De très nombreuses entreprises pratiquent ces deux formes de gestion des risques, souvent sans le formaliser. Les sinistres majeurs sont traités sous l’angle de la continuité d’activité. En effet, pour faire face à un sinistre majeur les solutions de résilience peuvent vite être non viables économiquement et coûter extrêmement cher à une entreprise. Néanmoins, ces mêmes entreprises traitent les incidents de tout type avec des logiques de résilience empruntées aux différents PCA.
Les années 2020 ont profondément changé le regard des entreprises face aux risques opérationnels. Auparavant considérés comme le parent pauvre des risques, certains risques opérationnels, comme le risque cyber, sont devenus aujourd’hui aussi impactants que les risques financiers.
La dépendance à l’informatique est une réalité inextricable des processus métiers. Le retour en arrière est impossible, d’autant plus dans un contexte de télétravail en situation nominale tandis que le risque cyber ne cesse d’augmenter. Pour la cinquième année d’affilée, France Assureurs a classé le risque cyber comme la première préoccupation des entreprises françaises. Les entreprises s’appuyant sur le numérique voient leur exposition augmentée. Désormais, une crise cyber représente un risque majeur au niveau du groupe, pouvant entraîner une faillite. Le cadre de la gestion de l’incident technique est dépassé et les paradigmes de pensée doivent évoluer.

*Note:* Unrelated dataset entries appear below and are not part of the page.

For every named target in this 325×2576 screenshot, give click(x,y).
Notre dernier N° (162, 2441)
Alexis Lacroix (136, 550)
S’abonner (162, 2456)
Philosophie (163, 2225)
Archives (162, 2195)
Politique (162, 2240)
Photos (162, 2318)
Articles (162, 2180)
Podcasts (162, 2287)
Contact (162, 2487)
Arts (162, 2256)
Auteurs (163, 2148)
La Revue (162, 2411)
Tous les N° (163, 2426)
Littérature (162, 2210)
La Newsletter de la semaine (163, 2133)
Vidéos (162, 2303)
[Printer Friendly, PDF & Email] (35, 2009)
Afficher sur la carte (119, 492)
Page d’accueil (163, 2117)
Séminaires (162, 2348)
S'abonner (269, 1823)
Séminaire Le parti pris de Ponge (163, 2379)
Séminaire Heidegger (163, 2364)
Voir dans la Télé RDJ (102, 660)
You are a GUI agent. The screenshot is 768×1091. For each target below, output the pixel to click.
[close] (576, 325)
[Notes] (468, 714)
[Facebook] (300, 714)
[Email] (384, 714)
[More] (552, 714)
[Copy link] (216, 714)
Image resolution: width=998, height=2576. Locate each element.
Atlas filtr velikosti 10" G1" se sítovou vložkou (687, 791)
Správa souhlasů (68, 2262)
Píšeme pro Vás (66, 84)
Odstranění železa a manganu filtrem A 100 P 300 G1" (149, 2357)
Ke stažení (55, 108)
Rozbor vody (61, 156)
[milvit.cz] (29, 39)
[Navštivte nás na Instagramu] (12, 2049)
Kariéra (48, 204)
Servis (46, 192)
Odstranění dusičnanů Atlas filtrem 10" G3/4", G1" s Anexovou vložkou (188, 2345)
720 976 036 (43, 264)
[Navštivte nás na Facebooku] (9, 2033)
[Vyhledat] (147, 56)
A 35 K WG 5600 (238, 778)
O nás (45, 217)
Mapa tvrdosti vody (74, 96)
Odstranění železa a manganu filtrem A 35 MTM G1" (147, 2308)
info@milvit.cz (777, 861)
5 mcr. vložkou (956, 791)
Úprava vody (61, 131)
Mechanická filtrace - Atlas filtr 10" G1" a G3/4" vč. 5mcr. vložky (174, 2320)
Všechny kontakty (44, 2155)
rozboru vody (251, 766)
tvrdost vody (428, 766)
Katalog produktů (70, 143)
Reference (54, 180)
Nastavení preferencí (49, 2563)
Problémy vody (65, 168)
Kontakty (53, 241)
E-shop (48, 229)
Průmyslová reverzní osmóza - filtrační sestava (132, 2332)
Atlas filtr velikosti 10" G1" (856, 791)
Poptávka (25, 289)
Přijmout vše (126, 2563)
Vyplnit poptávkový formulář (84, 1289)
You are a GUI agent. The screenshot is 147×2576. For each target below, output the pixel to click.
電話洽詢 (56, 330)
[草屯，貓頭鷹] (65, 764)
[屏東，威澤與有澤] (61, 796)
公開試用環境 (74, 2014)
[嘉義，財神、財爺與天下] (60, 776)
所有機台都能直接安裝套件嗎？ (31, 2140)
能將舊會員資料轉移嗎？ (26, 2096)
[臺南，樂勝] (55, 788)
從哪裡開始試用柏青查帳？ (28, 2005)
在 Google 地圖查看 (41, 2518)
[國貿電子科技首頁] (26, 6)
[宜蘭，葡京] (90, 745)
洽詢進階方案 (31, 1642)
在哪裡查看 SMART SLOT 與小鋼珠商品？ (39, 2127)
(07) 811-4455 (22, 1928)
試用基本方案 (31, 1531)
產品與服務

Les Plan de Continuité d’Activité développent une approche particulière du risque cyber en cherchant à la définir dans sa version la plus violente. Cette scénarisation permet de définir un périmètre encadrant la crise tout en évaluant l’indisponibilité. Cette connaissance de la crise en l’encadrant par le scénario du pire permet de réduire l’incertitude en créant des outils pratiques et opérationnels pendant une crise. Le Plan de Continuité d’Activité permet ainsi de limiter l’incertitude et d’augmenter la survie d’une entreprise à la crise.
Toutefois, la résilience ne se place pas forcément comme l’étape logique de la prise en charge du risque cyber. C’est une politique de gestion des risques spécifique impliquant un choix de stratégies particulières. Il appartient à chaque entreprise de connaître son risque et de définir son plan de réponses en fonction de ses besoins.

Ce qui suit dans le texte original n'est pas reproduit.